Work to do — Pick up the feature request on Bacula base jobs where it stops and write what comes next.

Text section —
⁂

+Item 6: Implement Base jobs
+ Date: 28 October 2005
+ Origin: Kern
+ Status:
+
+ What: A base job is sort of like a Full save except that you
+ will want the FileSet to contain only files that are
+ unlikely to change in the future (i.e. a snapshot of
+ most of your system after installing it). After the
+ base job has been run, when you are doing a Full save,
+ you specify one or more Base jobs to be used. All
+ files that have been backed up in the Base job/jobs but
+ not modified will then be excluded from the backup.
+ During a restore, the Base jobs will be automatically
+ pulled in where necessary.
+
+ Why: This is something none of the competition does, as far as
+ we know (except perhaps BackupPC, which is a Perl program that
+ saves to disk only). It is big win for the user, it
+ makes Bacula stand out as offering a unique
+ optimization that immediately saves time and money.

⁂

Source excerpt —
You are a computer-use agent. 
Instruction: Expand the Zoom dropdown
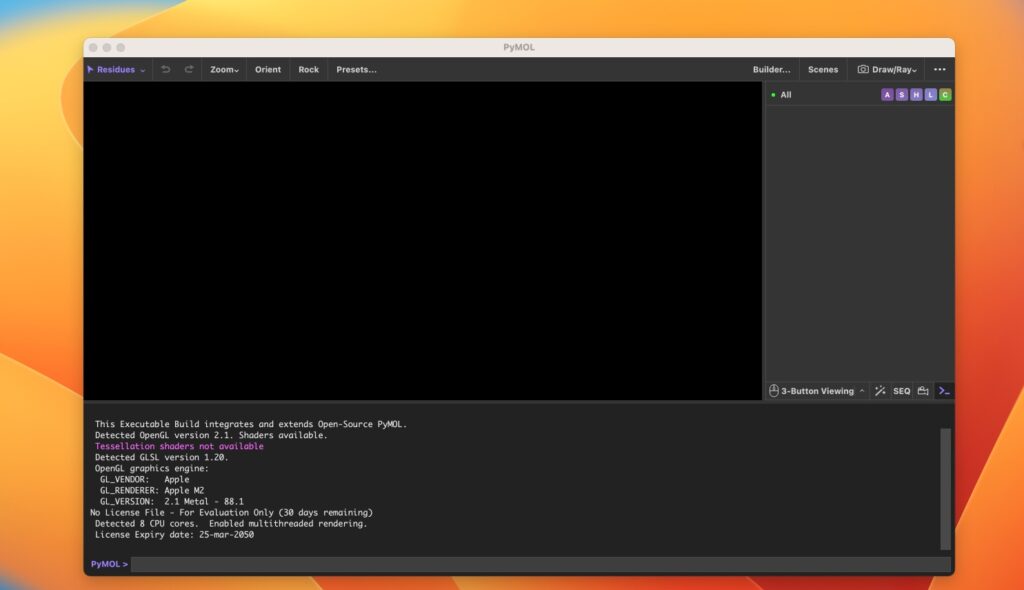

⁂

Solved problem —
+ Basically, imagine that you have 100 nearly identical
+ Windows or Linux machine containing the OS and user
+ files. Now for the OS part, a Base job will be backed
+ up once, and rather than making 100 copies of the OS,
+ there will be only one. If one or more of the systems
+ have some files updated, no problem, they will be
+ automatically restored.
+
+ Notes: Huge savings in tape usage even for a single machine.
+ Will require more resources because the DIR must send
+ FD a list of files/attribs, and the FD must search the
+ list and compare it for each file to be saved.
+
+
+Item 7: Add ability to Verify any specified Job.
+Date: 17 January 2008
+Origin: portrix.net Hamburg, Germany.
+Contact: Christian Sabelmann
+Status: 70% of the required Code is part of the Verify function since v. 2.x
+
+ What:
+ The ability to tell Bacula which Job should verify instead of
+ automatically verify just the last one.
+
+ Why:
+ It is sad that such a powerfull feature like Verify Jobs
+ (VolumeToCatalog) is restricted to be used only with the last backup Job
+ of a client. Actual users who have to do daily Backups are forced to
+ also do daily Verify Jobs in order to take advantage of this useful
+ feature. This Daily Verify after Backup conduct is not always desired
+ and Verify Jobs have to be sometimes scheduled. (Not necessarily
+ scheduled in Bacula). With this feature Admins can verify Jobs once a
+ Week or less per month, selecting the Jobs they want to verify. This
+ feature is also not to difficult to implement taking in account older bug
+ reports about this feature and the selection of the Job to be verified.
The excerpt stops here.